Not everyone agrees on this point. Until recently, U.S. intelligence agencies uniformly maintained that Iran has yet to decide whether to make a nuclear bomb. Senator Chris Murphy (D-Conn.), who sits on the Senate Foreign Relations Committee, wrote on social media on Saturday night: “I was briefed on the intelligence last week. Iran posed no imminent threat of attack to the United States. Iran was not close to building a deliverable nuclear weapon.” And while the International Atomic Energy Agency (IAEA) has censured Iran for its nuclear program, the U.N. watchdog also said that it “did not have any proof of a systematic effort to move into a nuclear weapon.”

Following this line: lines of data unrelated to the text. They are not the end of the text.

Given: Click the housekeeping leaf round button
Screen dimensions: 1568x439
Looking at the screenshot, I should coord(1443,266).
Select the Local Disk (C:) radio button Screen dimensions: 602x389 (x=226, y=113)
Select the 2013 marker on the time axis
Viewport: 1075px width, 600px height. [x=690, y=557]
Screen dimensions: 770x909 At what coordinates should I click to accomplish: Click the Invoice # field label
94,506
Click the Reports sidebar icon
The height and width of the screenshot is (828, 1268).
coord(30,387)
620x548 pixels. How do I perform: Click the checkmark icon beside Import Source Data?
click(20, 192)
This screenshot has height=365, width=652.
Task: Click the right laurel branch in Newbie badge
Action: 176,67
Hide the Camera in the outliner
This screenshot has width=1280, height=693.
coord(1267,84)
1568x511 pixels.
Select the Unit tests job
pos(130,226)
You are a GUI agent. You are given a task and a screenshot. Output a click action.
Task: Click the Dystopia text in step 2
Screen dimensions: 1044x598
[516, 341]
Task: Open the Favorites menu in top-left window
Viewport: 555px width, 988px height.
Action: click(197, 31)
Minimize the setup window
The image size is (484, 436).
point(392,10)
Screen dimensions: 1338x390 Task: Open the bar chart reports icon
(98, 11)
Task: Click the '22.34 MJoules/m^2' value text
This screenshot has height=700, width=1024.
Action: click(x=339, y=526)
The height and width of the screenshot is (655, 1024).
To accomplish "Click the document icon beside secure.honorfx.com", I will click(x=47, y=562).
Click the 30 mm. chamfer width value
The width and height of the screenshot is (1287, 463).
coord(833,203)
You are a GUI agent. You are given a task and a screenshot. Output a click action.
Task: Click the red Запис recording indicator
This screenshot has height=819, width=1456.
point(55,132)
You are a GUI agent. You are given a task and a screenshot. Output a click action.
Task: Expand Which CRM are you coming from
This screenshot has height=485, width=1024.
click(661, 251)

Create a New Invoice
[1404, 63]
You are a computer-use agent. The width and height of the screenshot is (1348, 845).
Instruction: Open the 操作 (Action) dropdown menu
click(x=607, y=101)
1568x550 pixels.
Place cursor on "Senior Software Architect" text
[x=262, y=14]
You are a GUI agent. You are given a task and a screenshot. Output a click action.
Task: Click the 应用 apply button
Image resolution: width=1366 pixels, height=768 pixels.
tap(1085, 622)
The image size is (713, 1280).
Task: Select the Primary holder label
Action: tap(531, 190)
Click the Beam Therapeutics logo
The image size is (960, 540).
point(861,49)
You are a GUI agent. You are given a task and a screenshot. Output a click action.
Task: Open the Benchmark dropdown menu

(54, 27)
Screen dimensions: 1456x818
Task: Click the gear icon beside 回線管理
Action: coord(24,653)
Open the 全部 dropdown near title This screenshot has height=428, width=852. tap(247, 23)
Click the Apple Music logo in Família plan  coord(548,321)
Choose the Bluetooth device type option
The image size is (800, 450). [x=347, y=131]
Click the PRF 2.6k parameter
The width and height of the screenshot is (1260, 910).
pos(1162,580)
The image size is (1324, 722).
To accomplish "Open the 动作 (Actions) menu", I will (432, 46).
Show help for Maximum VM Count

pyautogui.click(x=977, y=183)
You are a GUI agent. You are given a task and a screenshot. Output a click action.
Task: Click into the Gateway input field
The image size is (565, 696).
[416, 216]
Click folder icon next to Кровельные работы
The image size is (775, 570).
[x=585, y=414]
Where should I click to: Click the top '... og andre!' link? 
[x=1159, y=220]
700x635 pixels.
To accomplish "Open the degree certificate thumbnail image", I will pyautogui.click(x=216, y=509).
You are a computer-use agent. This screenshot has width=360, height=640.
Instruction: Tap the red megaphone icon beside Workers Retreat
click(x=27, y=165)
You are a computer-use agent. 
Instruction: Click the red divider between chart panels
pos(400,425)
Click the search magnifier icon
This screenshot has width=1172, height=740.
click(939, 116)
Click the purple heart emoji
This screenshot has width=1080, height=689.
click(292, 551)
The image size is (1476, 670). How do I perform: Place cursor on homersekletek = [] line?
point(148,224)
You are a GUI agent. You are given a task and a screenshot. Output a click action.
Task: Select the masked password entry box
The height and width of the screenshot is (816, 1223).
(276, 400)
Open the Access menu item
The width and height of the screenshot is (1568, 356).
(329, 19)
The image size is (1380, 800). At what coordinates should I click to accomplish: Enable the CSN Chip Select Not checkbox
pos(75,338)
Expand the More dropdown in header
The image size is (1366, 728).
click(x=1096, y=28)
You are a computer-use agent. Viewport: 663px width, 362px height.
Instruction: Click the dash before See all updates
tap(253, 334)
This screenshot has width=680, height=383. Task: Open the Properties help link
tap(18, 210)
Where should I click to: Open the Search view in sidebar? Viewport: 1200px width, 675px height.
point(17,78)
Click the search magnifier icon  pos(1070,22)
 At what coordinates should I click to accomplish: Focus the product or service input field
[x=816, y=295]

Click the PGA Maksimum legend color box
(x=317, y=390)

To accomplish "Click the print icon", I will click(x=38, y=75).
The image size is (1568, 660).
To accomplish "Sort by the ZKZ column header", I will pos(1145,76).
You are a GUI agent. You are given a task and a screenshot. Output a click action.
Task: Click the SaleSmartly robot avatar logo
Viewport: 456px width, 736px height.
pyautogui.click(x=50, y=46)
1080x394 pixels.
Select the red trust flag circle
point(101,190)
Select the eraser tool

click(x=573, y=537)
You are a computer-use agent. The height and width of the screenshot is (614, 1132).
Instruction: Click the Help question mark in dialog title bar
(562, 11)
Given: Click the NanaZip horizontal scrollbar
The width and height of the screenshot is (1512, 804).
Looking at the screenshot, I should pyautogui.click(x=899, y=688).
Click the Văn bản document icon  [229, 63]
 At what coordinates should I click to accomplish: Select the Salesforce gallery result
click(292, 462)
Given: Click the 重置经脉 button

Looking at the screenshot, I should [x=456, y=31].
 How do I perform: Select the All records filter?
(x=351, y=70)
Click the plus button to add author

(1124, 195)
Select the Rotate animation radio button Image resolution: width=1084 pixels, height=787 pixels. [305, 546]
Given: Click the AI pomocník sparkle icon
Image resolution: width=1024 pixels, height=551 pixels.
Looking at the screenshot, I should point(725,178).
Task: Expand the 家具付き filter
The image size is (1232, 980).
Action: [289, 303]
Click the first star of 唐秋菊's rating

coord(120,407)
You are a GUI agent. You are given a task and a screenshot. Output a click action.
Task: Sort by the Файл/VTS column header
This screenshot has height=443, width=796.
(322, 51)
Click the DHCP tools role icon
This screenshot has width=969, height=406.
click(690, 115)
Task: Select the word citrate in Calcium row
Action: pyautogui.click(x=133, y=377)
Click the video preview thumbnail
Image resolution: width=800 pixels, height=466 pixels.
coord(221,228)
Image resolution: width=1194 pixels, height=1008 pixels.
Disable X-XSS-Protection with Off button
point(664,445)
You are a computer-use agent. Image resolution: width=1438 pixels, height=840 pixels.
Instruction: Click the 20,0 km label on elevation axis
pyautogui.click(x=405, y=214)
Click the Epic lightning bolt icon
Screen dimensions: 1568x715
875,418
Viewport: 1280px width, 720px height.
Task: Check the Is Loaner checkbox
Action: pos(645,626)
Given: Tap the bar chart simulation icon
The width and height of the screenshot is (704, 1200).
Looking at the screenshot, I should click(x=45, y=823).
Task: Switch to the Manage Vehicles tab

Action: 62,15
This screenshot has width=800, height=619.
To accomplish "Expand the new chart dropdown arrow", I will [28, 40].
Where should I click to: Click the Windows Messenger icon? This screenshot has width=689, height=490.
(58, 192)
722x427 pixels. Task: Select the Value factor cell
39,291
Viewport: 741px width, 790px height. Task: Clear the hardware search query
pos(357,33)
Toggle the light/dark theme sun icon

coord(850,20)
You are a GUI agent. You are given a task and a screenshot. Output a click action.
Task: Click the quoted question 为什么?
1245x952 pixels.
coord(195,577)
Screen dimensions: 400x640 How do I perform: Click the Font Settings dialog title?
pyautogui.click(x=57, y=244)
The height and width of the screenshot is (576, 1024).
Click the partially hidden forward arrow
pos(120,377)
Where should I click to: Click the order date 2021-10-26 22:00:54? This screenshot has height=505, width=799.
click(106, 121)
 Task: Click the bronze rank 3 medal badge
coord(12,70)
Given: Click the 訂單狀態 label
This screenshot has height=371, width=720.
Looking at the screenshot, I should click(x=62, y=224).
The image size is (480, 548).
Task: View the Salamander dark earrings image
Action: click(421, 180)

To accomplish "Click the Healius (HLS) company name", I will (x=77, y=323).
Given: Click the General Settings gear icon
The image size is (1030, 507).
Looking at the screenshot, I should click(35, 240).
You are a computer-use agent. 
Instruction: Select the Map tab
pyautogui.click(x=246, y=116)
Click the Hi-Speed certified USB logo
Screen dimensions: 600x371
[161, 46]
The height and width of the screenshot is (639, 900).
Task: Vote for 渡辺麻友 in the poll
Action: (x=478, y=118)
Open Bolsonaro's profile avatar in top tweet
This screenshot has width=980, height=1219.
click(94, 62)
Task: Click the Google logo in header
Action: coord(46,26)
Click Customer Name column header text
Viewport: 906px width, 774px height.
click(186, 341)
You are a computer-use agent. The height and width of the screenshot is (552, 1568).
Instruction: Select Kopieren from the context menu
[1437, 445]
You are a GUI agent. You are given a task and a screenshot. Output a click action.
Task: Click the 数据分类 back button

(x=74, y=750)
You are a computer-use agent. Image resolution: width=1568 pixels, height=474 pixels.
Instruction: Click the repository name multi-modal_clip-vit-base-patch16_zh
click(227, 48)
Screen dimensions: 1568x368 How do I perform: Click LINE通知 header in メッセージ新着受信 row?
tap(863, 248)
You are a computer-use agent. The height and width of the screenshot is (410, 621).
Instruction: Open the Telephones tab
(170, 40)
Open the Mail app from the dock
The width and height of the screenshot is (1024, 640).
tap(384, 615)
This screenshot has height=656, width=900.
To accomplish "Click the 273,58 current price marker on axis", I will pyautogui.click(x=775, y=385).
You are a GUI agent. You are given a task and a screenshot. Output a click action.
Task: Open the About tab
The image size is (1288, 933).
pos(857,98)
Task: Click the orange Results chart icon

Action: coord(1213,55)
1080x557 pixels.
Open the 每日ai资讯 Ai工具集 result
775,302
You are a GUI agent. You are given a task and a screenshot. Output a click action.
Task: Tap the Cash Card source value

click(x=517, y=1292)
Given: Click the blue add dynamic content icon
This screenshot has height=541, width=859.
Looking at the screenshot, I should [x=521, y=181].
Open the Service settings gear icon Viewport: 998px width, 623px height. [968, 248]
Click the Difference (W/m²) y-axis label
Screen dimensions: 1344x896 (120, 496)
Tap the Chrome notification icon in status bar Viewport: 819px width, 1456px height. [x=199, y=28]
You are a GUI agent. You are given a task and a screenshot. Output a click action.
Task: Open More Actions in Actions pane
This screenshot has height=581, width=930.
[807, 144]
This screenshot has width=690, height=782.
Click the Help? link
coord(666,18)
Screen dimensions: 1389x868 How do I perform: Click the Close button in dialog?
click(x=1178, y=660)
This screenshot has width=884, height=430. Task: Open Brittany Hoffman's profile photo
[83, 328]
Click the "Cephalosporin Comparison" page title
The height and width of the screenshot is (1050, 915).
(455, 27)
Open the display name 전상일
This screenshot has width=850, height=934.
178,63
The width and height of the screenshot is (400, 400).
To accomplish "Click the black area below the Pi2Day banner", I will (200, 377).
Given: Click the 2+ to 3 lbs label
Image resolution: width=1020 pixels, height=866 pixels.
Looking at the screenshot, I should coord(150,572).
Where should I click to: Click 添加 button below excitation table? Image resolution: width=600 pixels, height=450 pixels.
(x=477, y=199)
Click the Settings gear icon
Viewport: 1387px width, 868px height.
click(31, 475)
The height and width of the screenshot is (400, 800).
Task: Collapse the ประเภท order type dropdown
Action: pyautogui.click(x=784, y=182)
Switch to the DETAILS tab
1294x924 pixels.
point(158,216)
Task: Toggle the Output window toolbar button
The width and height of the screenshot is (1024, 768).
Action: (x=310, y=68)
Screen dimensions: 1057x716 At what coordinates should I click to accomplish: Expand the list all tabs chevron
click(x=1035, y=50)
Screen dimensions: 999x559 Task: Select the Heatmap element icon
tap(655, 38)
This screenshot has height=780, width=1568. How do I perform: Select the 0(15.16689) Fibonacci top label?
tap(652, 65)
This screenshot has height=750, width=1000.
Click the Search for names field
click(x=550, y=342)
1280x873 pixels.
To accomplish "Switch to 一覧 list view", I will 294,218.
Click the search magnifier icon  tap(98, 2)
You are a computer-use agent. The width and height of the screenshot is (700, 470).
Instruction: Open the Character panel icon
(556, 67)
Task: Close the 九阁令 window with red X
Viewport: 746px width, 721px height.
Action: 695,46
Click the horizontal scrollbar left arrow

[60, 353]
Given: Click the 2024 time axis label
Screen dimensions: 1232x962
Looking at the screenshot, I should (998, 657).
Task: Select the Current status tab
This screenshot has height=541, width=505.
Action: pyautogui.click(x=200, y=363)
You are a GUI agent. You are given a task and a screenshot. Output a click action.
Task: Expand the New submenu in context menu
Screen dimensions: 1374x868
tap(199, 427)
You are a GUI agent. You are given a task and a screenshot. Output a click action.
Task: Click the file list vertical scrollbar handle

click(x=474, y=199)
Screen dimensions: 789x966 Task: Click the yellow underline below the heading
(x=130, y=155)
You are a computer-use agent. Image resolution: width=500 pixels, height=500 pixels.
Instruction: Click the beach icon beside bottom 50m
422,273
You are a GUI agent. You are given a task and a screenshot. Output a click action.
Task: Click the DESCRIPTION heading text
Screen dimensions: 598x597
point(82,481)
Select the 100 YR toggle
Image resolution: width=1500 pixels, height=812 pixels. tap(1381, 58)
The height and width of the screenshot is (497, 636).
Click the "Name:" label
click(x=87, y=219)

The key to understanding these contradictory assessments lies in Murphy’s statement that Iran is nowhere close to building a deliverable nuclear weapon. To understand the status of Iran’s nuclear efforts, it’s important to differentiate among three critical components of nuclear weapons: the production of weapons-grade fuel; the fabrication of a workable nuclear device; and the presence of nuclear delivery systems. We do know that Iran has made considerable progress on the first of these components. However, Iran’s capacity to produce either a nuclear device or delivery system is debatable. Here is what we know.
Fueling the bomb
The first component to building a nuclear weapon is suitable fuel, either uranium or plutonium (we will leave tritium and deuterium, fuel necessary for thermonuclear weapons, out of this discussion). Uranium is a naturally occurring element, and uranium ore can be mined. Plutonium is produced in nuclear reactors, a byproduct of the fission process that creates power.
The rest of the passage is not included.